Materials provided:

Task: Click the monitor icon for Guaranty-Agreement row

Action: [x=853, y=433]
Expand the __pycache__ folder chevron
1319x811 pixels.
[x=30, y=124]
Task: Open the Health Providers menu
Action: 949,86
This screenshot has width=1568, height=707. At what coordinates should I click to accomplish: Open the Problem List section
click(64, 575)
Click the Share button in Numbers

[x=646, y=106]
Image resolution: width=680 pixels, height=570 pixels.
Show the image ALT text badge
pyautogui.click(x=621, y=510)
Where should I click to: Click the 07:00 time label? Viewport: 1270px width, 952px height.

Required task:
Extract every one of the entries above and reproduce them word for word, keeping their original lines and order.

Solution to this exercise:
Task: Click the monitor icon for Guaranty-Agreement row

Action: [x=853, y=433]
Expand the __pycache__ folder chevron
1319x811 pixels.
[x=30, y=124]
Task: Open the Health Providers menu
Action: 949,86
This screenshot has width=1568, height=707. At what coordinates should I click to accomplish: Open the Problem List section
click(64, 575)
Click the Share button in Numbers

[x=646, y=106]
Image resolution: width=680 pixels, height=570 pixels.
Show the image ALT text badge
pyautogui.click(x=621, y=510)
Where should I click to: Click the 07:00 time label? Viewport: 1270px width, 952px height.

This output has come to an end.